Er bezieht sich dabei auf ein millionenschweres Steuergeschenk, über das die AZ im August 2024 als erstes Medium berichtete. Gemäss dem Jahresbericht des Unternehmens für das Jahr 2023 erhielt es vom Kanton Schaffhausen eine Steuererleichterung von schätzungsweise 330 Millionen Franken für den Zeitraum von zehn Jahren. Zudem zügelte Aptiv mindestens 950 Patente sowie rund 50 Markennamen nach Schaffhausen, was einen weiteren Steuervorteil von schätzungsweise 1,8 Milliarden Franken bedeutete (AZ vom 15. August 2024).
Eigentlich hätte die Einführung der OECD-Mindeststeuer, welcher die Schweizer Stimmbevölkerung im Juni 2023 zugestimmt hat, genau solche Steuergeschenke verhindern sollen. Doch die Schweiz hat – im Gegensatz zur EU und somit Irland – einen Teil der Steuerreform nie umgesetzt, nämlich die internationale Ergänzungssteuer. Weil auch die Vereinigten Staaten diese Steuer nicht umgesetzt haben, so schrieb die AZ damals, führe das dazu, dass Schaffhausen trotz Mindeststeuer weiterhin sehr attraktiv für US-Konzerne bleiben werde, die hier ihre Beteiligung an anderen Unternehmen steuergünstig parkieren wollen.

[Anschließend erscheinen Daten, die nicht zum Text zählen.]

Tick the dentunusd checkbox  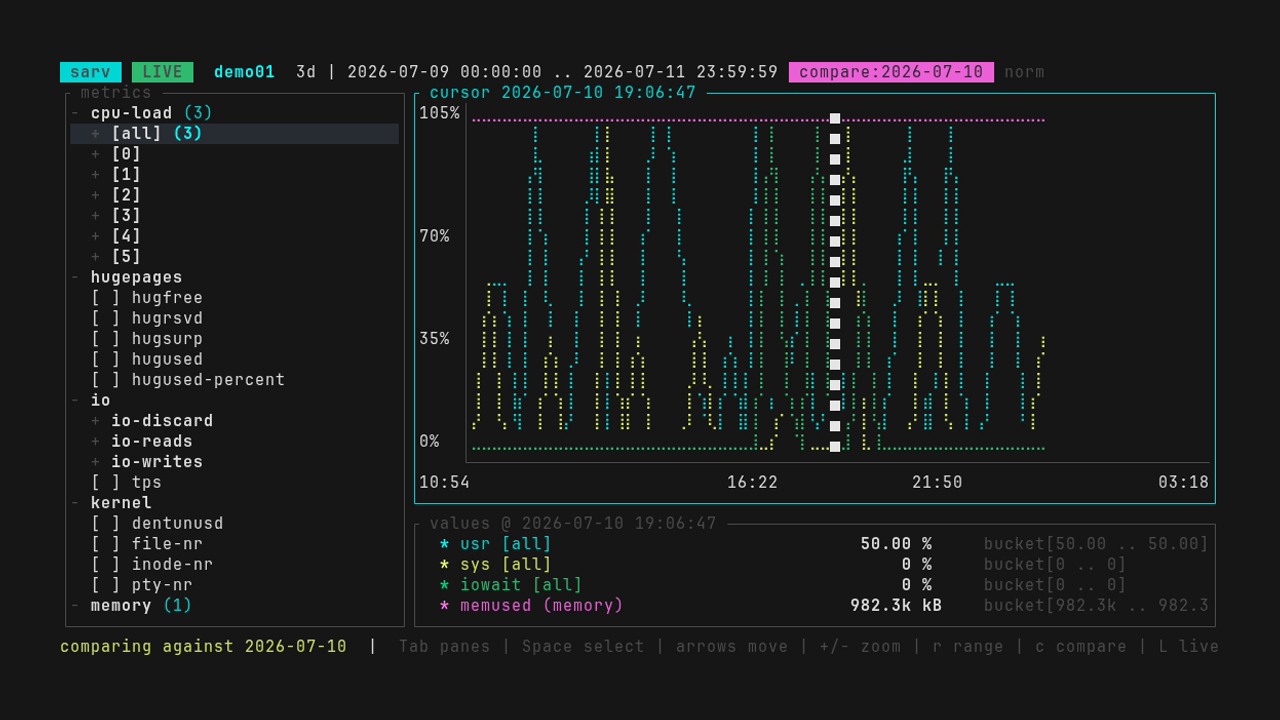tap(106, 524)
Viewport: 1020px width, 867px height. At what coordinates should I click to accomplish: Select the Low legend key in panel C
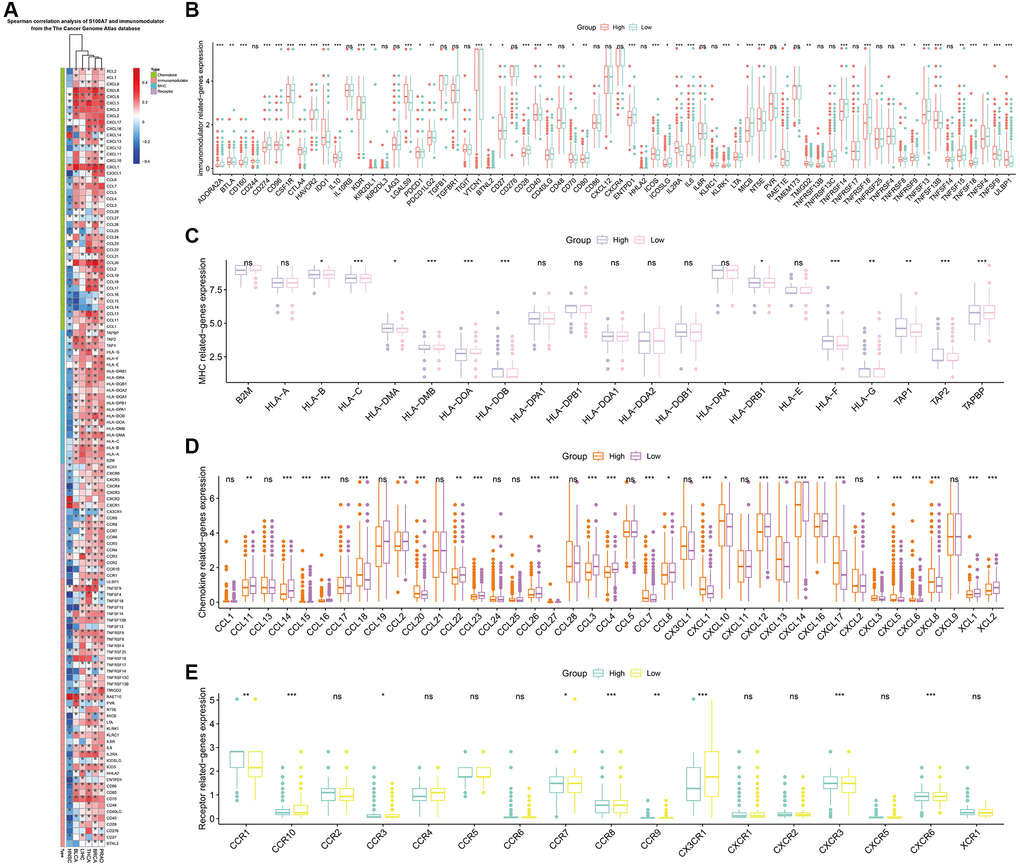[x=639, y=239]
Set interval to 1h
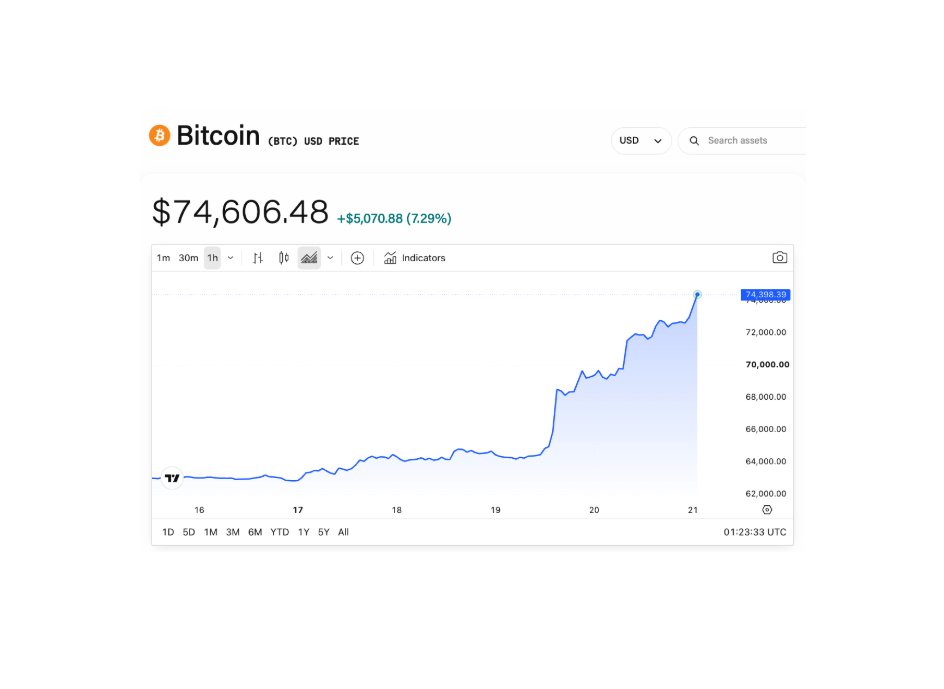This screenshot has width=944, height=689. pos(213,258)
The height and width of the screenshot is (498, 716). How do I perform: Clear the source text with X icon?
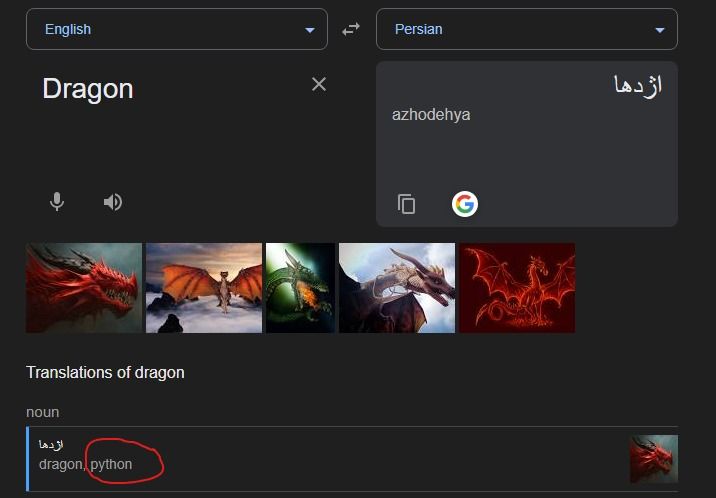(x=319, y=85)
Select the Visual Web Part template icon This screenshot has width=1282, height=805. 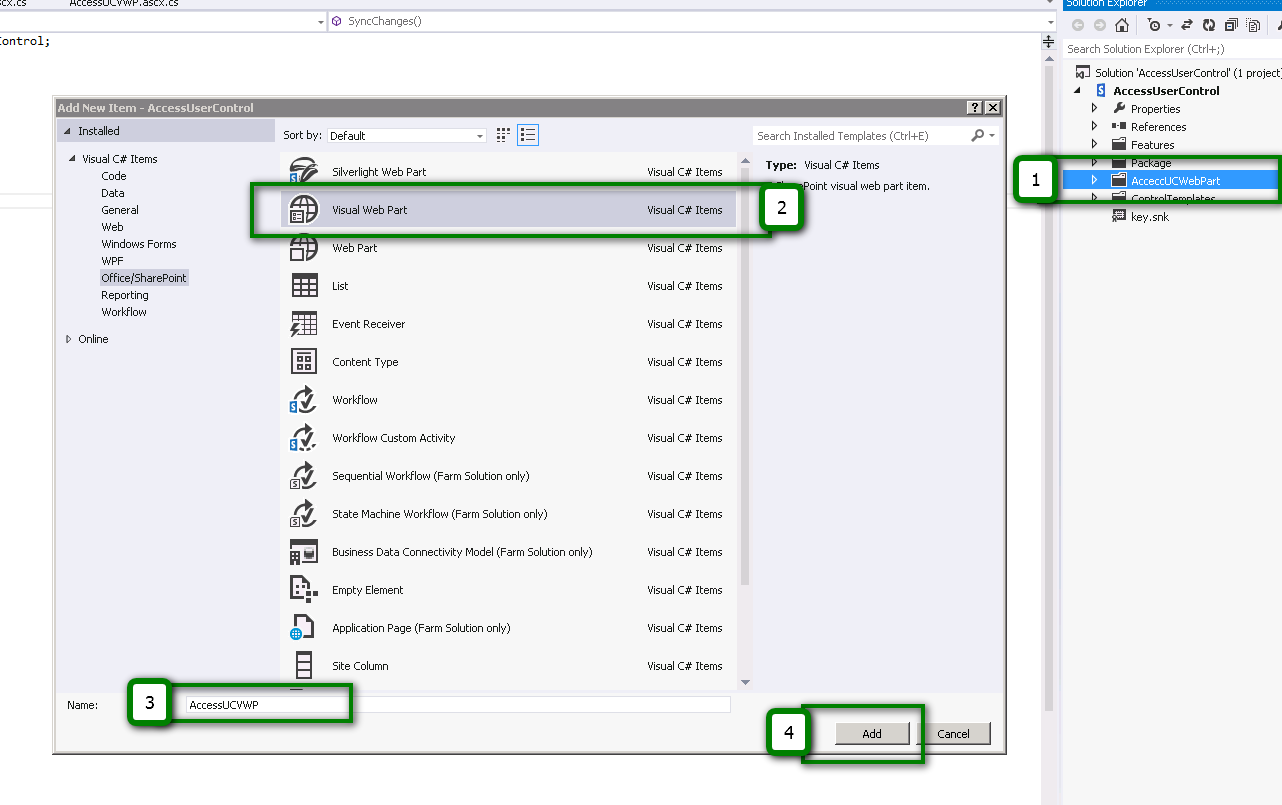303,209
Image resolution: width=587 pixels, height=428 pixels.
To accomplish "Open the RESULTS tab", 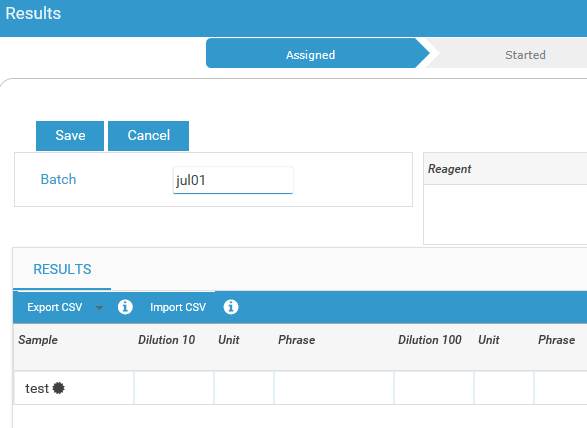I will click(62, 269).
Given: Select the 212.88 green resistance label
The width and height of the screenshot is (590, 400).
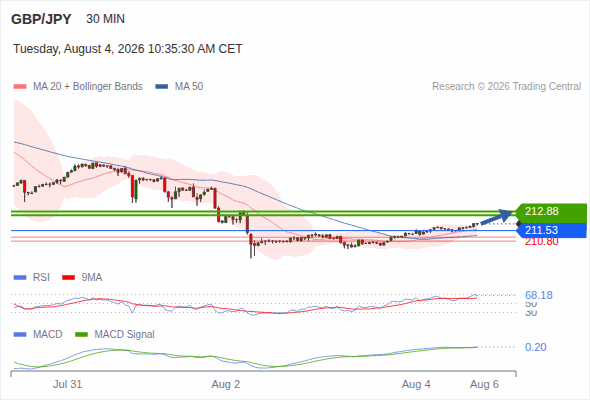Looking at the screenshot, I should pos(550,211).
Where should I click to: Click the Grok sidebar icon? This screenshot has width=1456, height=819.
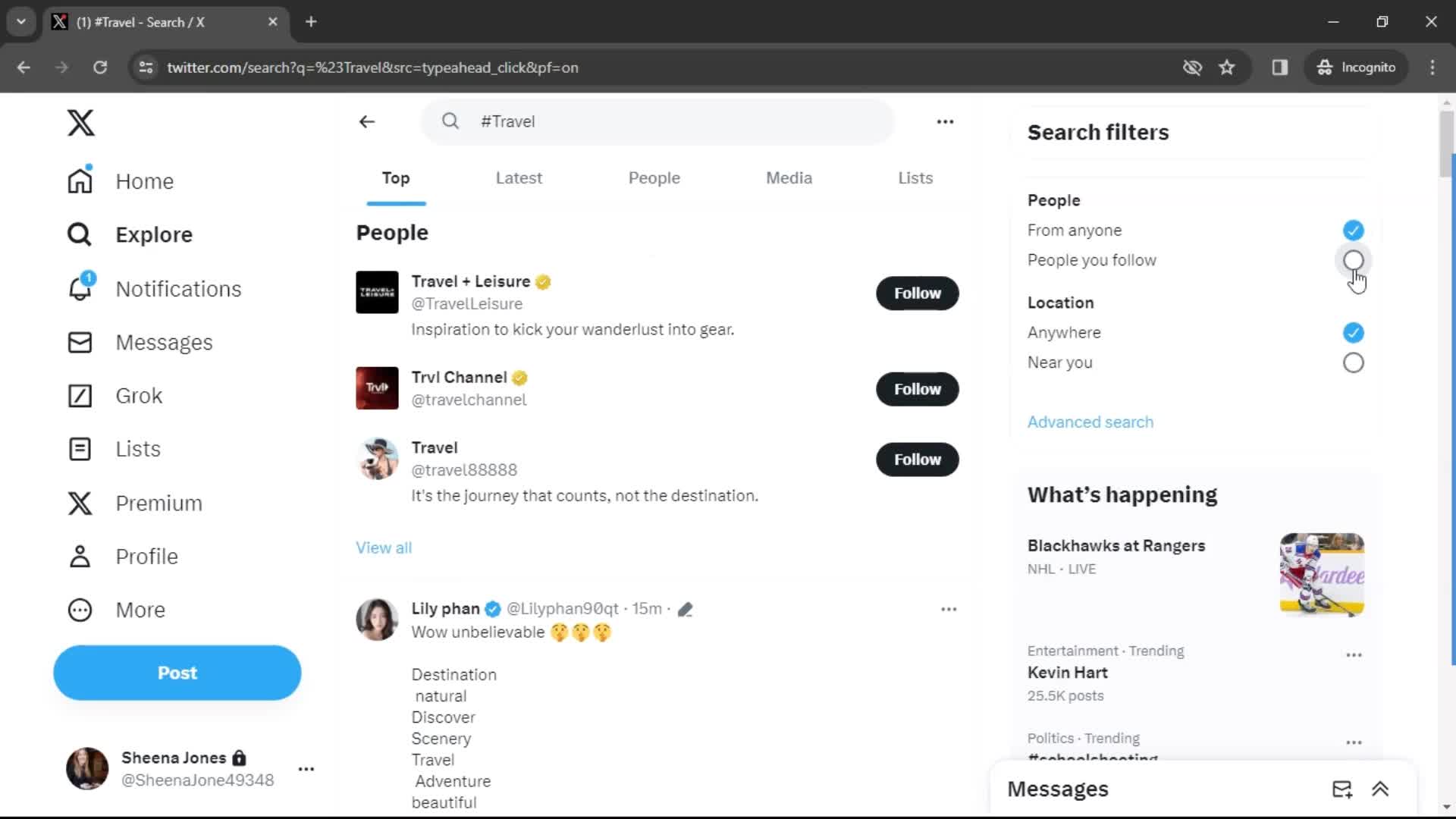(x=80, y=395)
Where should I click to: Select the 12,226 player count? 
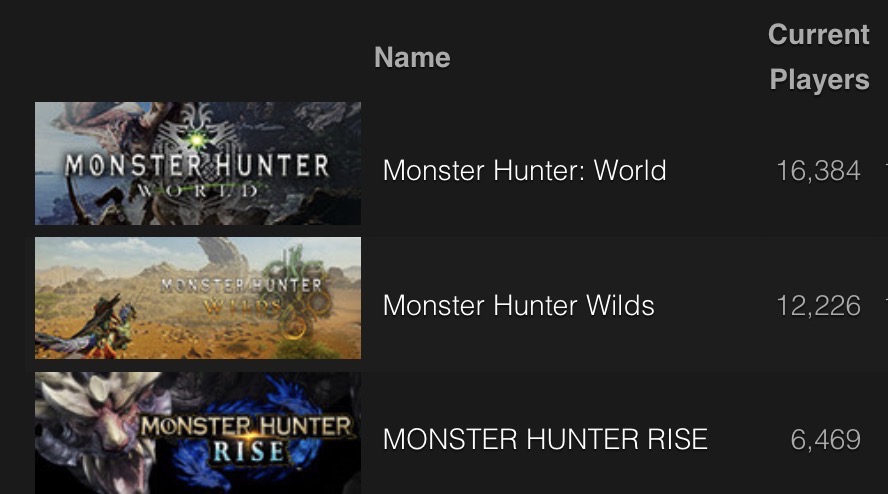pos(818,306)
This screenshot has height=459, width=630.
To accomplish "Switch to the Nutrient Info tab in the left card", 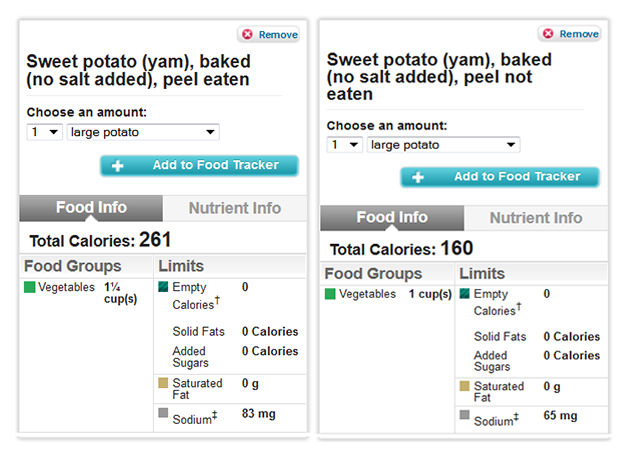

Die Unterlagen der US-Steuerbehörden bestätigen nun diese Interpretation. Aptiv schreibt darin, dass die Schweiz ein stabiles und unternehmensfreundliches Umfeld biete, «was angesichts des Risikos, dass die Vorschriften der Europäischen Union in Bereichen wie Steuern (einschliesslich der Umsetzung der zweiten Säule der OECD-Steuerreform) […] restriktiver werden, besonders vorteilhaft sein dürfte».
Mit anderen Worten: Aptiv geht davon aus, dass sich hier künftig mehr Steuern sparen lassen als in Irland.
Weil mit Donald Trump nun ein Präsident an der Macht ist, der sich dezidiert gegen das internationale Steuerabkommen positioniert – Trump hat am ersten Tag ein Dekret erlassen, welches das Steuerabkommen für nichtig erklärt – und Ländern, welche die internationalen Ergänzungssteuern auf US-Firmen anwenden wollen, mit Vergeltungsmassnahmen droht, dürfte sich an dieser Situation so schnell auch nichts ändern.
Das hat man auch auf der irischen Insel registriert. In der irischen Wirtschaftswochenzeitung Business Post zieht ein Wirtschaftsanwalt als Reaktion auf den Umzug von Aptiv in die Schweiz ein ernüchterndes Fazit. Irland bleibe zwar attraktiv, aber «unsere niedrigen Unternehmenssteuern sind nicht mehr der entscheidende Faktor, der er einmal war».
Derweil wird das Klima für Konzerne im Steuerparadies Schaffhausen immer gemütlicher.